Any company that does not take any of these forms is null and void.
– Highlights of the new corporate system:
– Facilitating the conduct of companies’ business from its founding to its liquidation. The system was also keen to align with the bankruptcy system
– The new corporate system allowed for the possibility of concluding a family charter to be in the * incorporation contract * leading to the regulation of family ownership in the company and the employment policy regarding the distribution of profits and the employment of relatives.
– The introduction of a new name for the service of entrepreneurs under the title of “Simplified Shareholding Companies”, a company founded by one or more persons, one of the most important advantages of which is that it does not require a minimum capital of the company in its statute, which is one of the latest types of companies in the world at present.

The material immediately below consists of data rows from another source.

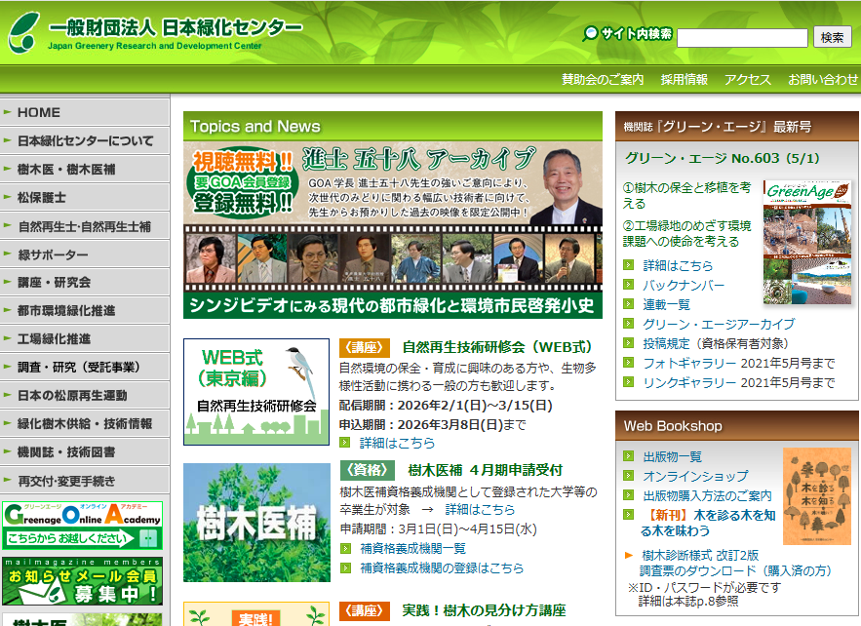Viewport: 861px width, 626px height.
Task: Select HOME in the left sidebar
Action: click(x=39, y=112)
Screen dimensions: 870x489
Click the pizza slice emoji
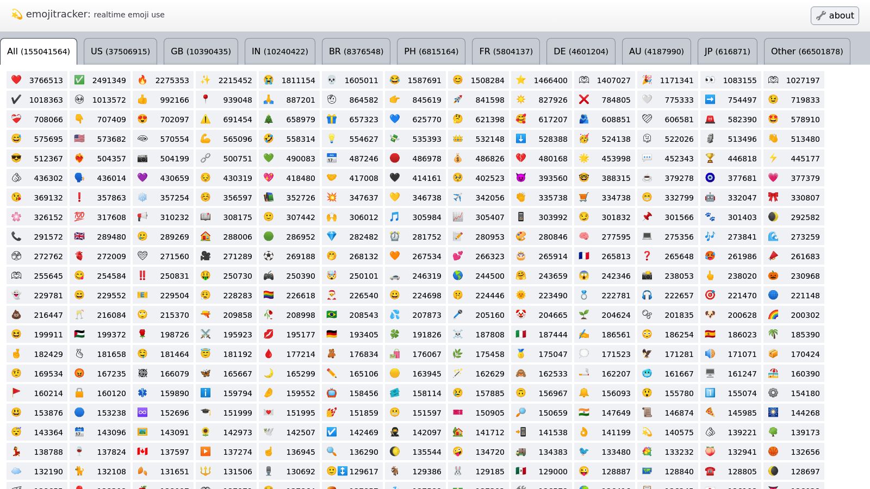click(x=710, y=412)
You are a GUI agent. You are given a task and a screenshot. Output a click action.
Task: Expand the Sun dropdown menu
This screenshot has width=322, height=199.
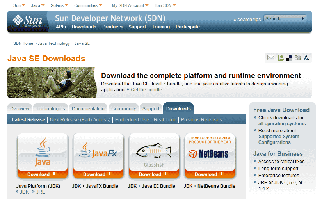tap(19, 5)
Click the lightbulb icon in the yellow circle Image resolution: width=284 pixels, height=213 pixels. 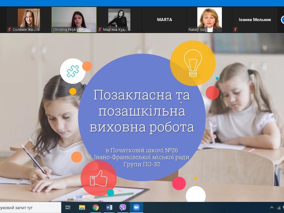pyautogui.click(x=193, y=63)
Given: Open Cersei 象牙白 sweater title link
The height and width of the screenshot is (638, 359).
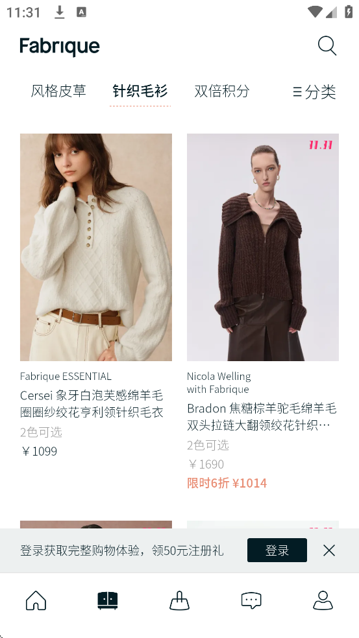Looking at the screenshot, I should coord(92,404).
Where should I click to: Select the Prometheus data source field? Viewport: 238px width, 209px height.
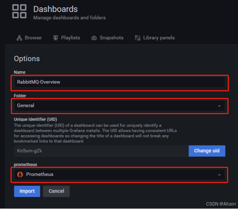pos(119,174)
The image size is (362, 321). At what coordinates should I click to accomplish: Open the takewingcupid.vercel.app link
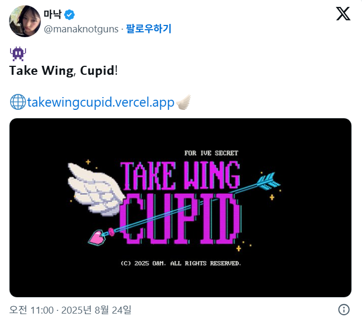tap(101, 102)
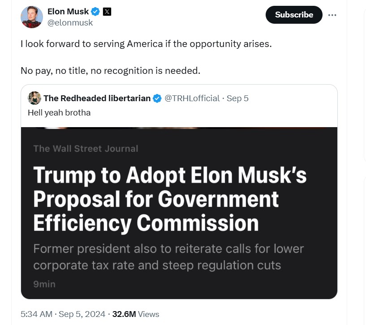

– The new system allowed limited liability companies to issue debt instruments or financing instruments supporting trading
– Allowed one company to split for two or more companies and develop the terms of transformation and merger between companies.
– Exempting small and micro enterprises from the requirement
The auditor, and microenterprises, comprise employment of 1-5 or sales not exceeding 3 million riyals. Small enterprises include employment of 6-49 or sales of more than 3 million and less than 40 million. Medium enterprises include employment of 50-249 or sales of 40 million and less than 200 million.
– The division or fragmentation of shares into shares with lower nominal value, or their merger so that their shares represent a higher nominal value.
– Allow the company to distribute profits to partners and shareholders whether the profits are phased or annual.
– Develop various means of resolving disputes and disputes by resorting to arbitration or alternative means that seek to settle matters to the parties’ satisfaction, including: the establishment of committees competent to consider irregularities in the Ministry of Commerce and the Financial Market Authority.
– Facilitate the process of adopting financial lists without the need to return to parent companies.
– Addressed the problem of foreign investments that were receiving temporary licences in terms of the mechanism for the continuation of companies and their conversion into permanent companies.
– To make provisions for converting debt instruments and financing instruments into equity when they meet certain conditions, or a specified period of time has elapsed.
The competent authority to examine irregularities in the corporate system: the Ministry of Commerce and the Financial Market Authority.
What has the new # Corporate System added for solidarity companies?
Allow the company to remain as a public asset in the event of the death of a partner or in the case of a single solidary partner, indicating the procedures to be followed during that period.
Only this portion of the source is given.